WHAT THE TASK REQUIRES.
Lines from the one containing "The image size" through the end of the listing are what is wanted, given again exactly with both ends included and pictures left out.

MATERIAL FOR THE TASK.
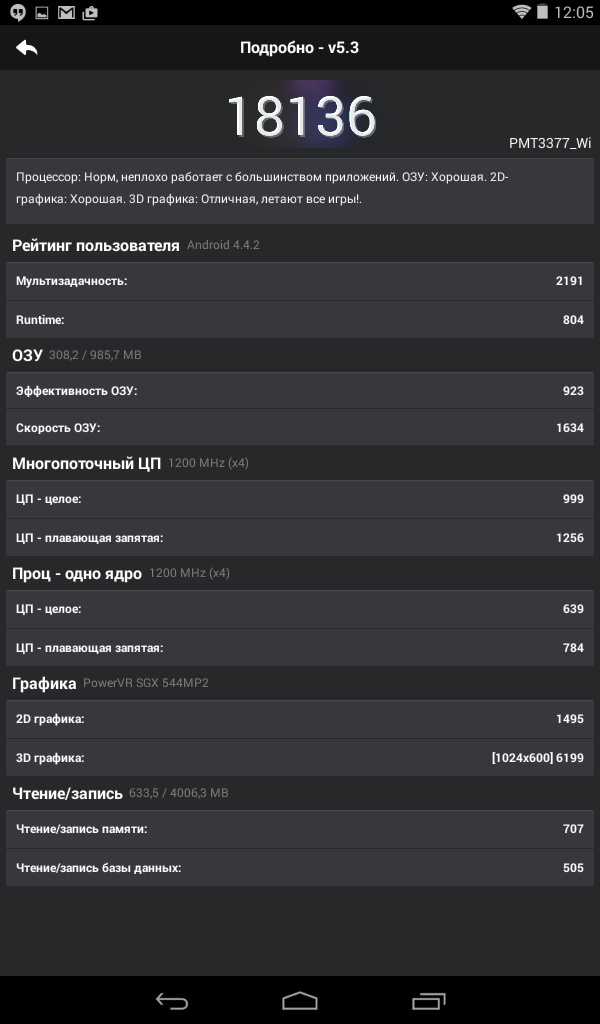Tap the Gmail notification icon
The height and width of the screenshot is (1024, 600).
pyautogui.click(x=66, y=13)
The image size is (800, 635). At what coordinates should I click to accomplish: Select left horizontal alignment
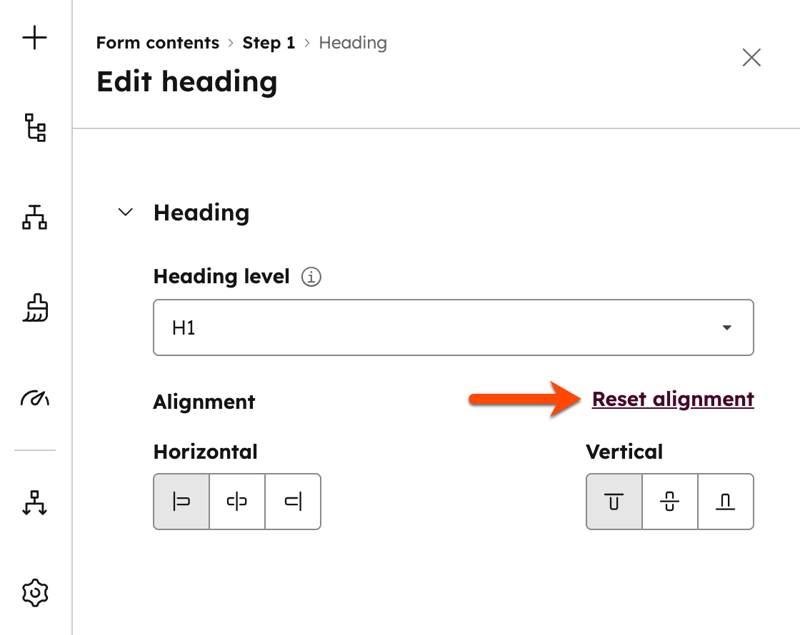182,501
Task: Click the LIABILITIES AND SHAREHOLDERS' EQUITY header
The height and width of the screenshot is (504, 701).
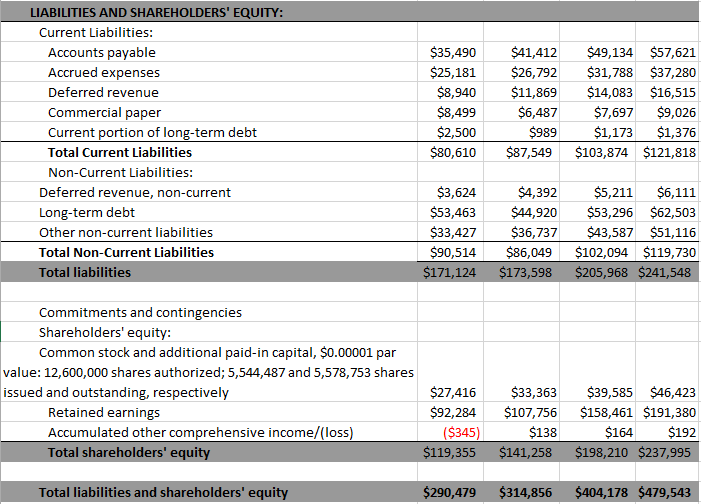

REPLY TO THE EXERCISE.
The image size is (800, 635). At what coordinates should I click to accomplish: Select left horizontal alignment
182,501
Task: Click the LIABILITIES AND SHAREHOLDERS' EQUITY header
The height and width of the screenshot is (504, 701).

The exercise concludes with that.